Porto Velho, RO - Uma recomendação que deveria inaugurar um novo capítulo de transparência na administração pública de Rondônia acabou virando apenas mais um documento esquecido nas gavetas do poder. A Recomendação nº 000001/2025, emitida pelo Promotor Geraldo Henrique Ramos Guimarães, da 7ª Promotoria de Justiça de Porto Velho, pedia o básico: que Governo do Estado, Assembleia Legislativa, Prefeitura de Porto Velho e Detran/RO passassem a divulgar, mensalmente, todos os gastos com publicidade institucional.
O pedido do MPRO era direto e simples:
* nomes das empresas contratadas;* valores pagos;
* gastos com produção de peças publicitárias;
* investimentos em rádio, TV, mídia exterior, revistas, sites e gráfica.
O objetivo era garantir ao cidadão uma visão clara de como o dinheiro público circula nos bastidores da comunicação oficial.
A reação do poder público: silêncio e portas fechadas
Apesar da clareza das exigências, nada foi cumprido. Órgãos públicos simplesmente ignoraram a recomendação, mantendo a política de opacidade que marca os gastos de publicidade no estado.

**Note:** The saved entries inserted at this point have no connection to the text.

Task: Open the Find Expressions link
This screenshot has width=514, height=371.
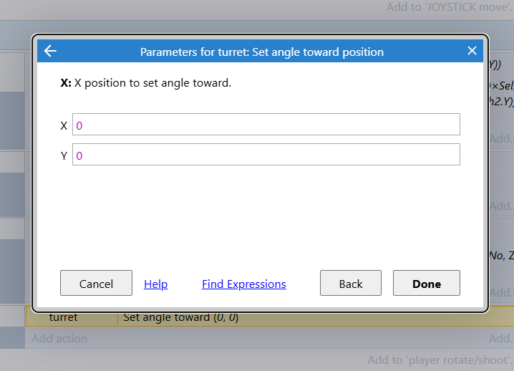Action: pyautogui.click(x=244, y=284)
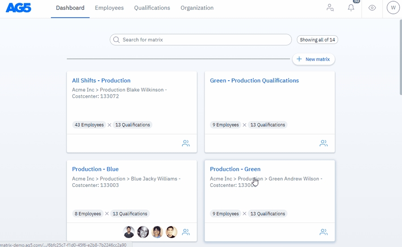The width and height of the screenshot is (402, 247).
Task: Focus the Search for matrix field
Action: click(x=201, y=40)
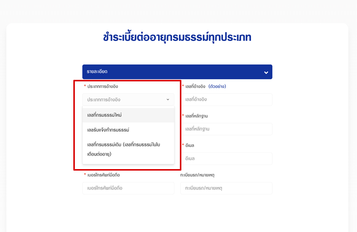Screen dimensions: 357x232
Task: Focus the เลขที่อ้างอิง input field
Action: click(x=226, y=100)
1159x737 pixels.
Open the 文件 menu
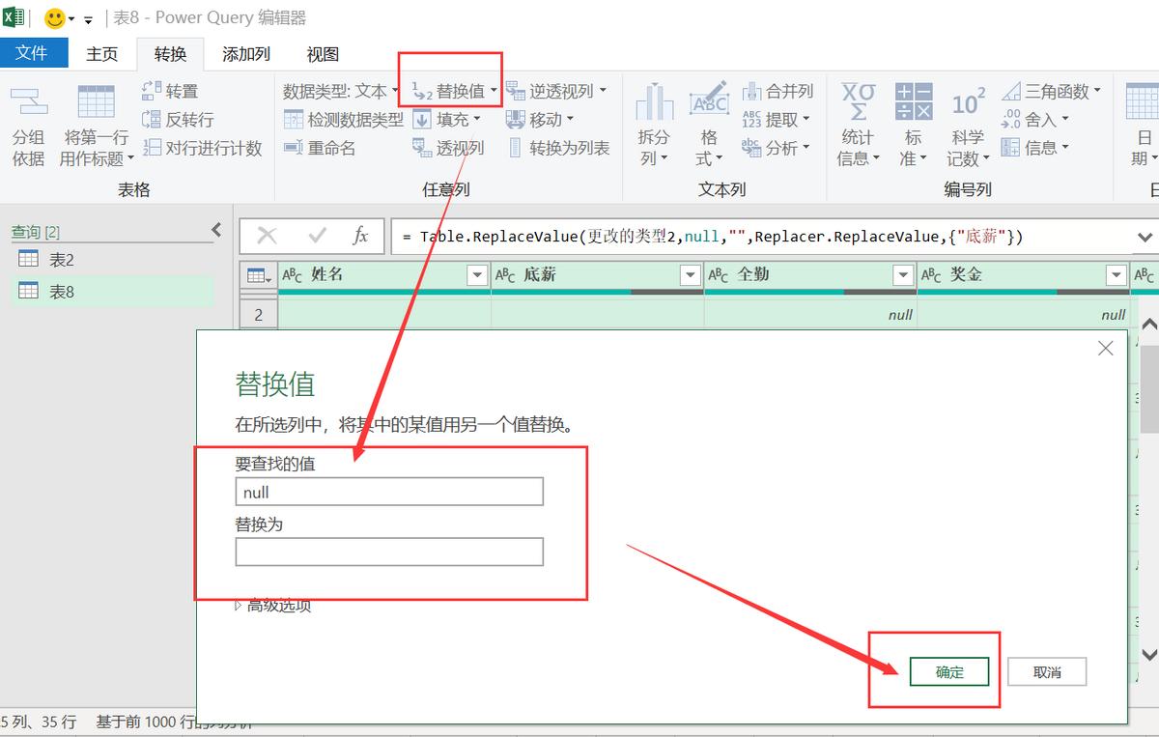pos(35,54)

Em conversas internas, chefes de comunicação chegaram a debochar do pedido do Ministério Público:
“É apenas recomendação, não sou obrigado a divulgar nada. Aqui tem dados de empresas e não vou expor.”

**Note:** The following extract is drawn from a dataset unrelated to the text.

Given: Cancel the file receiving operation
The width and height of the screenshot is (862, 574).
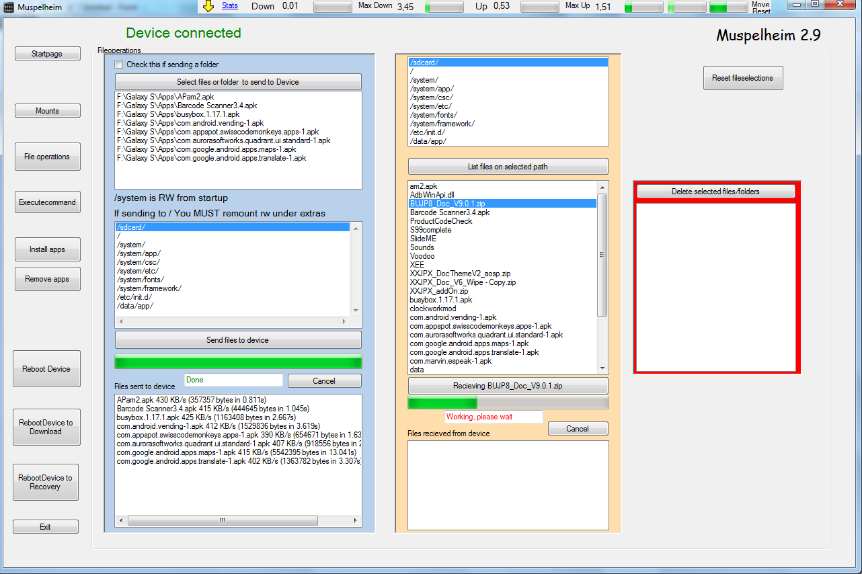Looking at the screenshot, I should click(x=578, y=429).
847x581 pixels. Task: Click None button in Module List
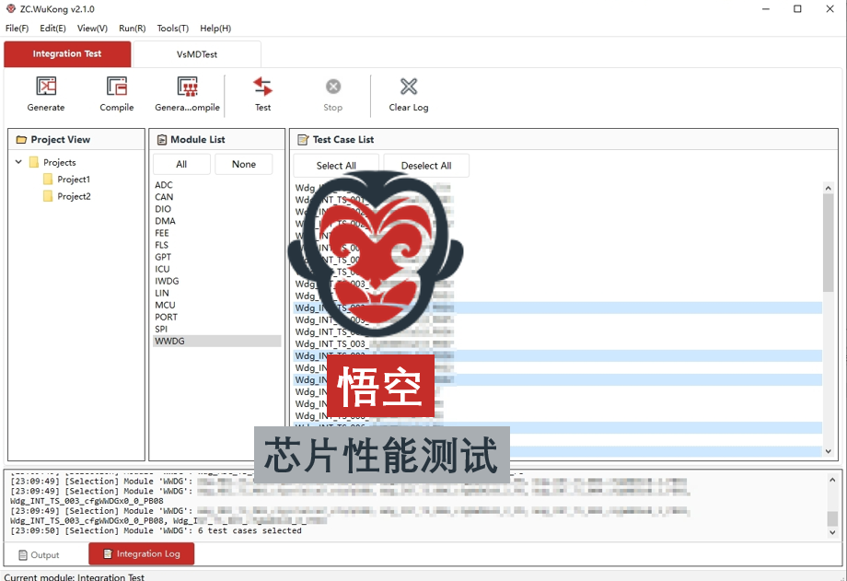pyautogui.click(x=244, y=165)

Outro gestor foi ainda mais direto:
“Se tiver um TAC, ainda teremos tempo. Não vai ser fácil. Pelo menos aqui não vou divulgar nada.”
O resultado é um cenário em que a orientação do MPRO virou apenas um lembrete incômodo — um post-it institucional que todos fingem não ver.

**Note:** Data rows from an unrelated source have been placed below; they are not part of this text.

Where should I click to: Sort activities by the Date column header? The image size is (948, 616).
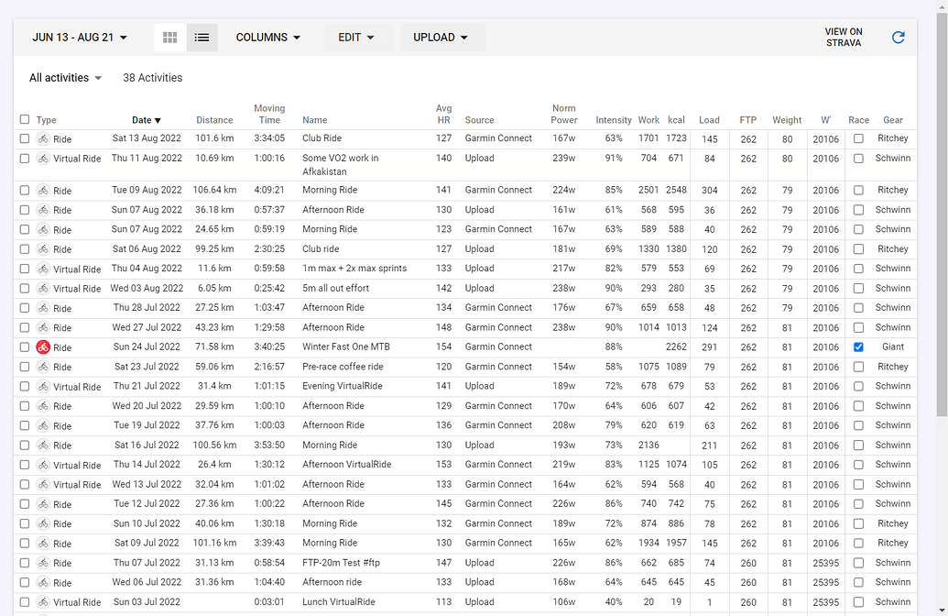(147, 119)
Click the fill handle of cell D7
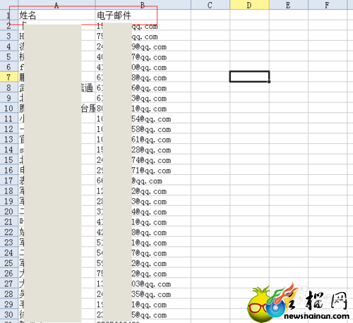The image size is (353, 323). point(269,82)
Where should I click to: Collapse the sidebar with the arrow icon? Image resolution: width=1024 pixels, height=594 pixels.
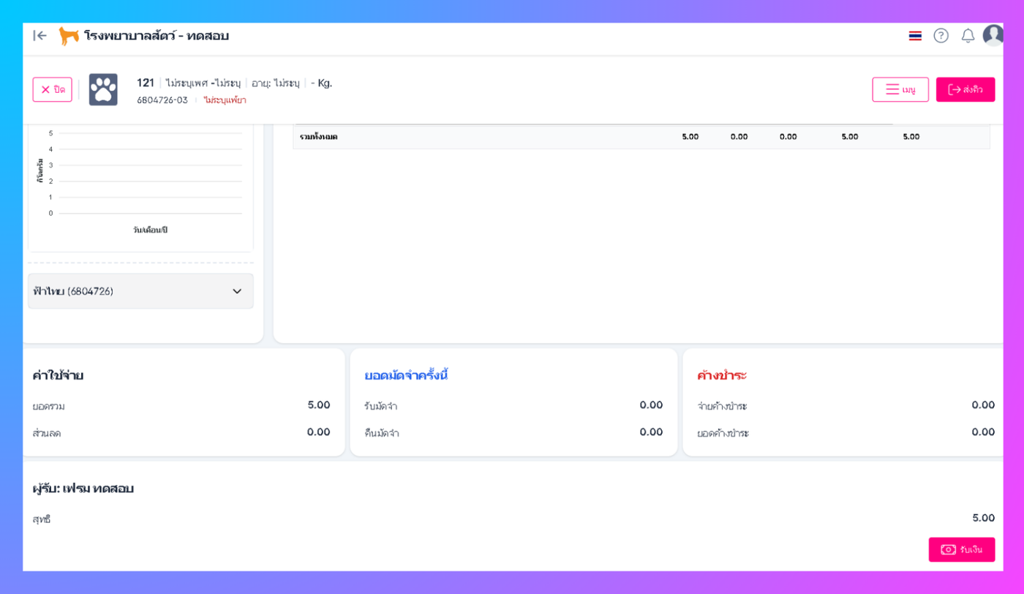pyautogui.click(x=40, y=35)
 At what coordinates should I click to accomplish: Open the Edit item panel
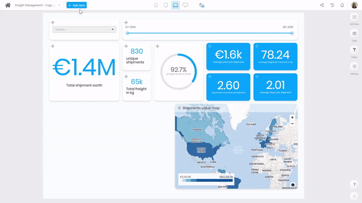tap(354, 18)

Efeito contrário: veículos cortados dos planos de mídia
A ironia é que, em vez de ampliar a transparência, a recomendação serviu para reduzir ainda mais o fluxo de informações. Veículos de comunicação passaram a ser cortados dos planos de mídia dos órgãos públicos, sem explicações ou critérios claros.
Requerimentos foram enviados pedindo acesso aos contratos e processos de publicidade — nenhum deles foi respondido.
Hoje, o que deveria ser um sistema público de comunicação transparente opera no escuro: poucos sabem, ninguém explica e todos perdem.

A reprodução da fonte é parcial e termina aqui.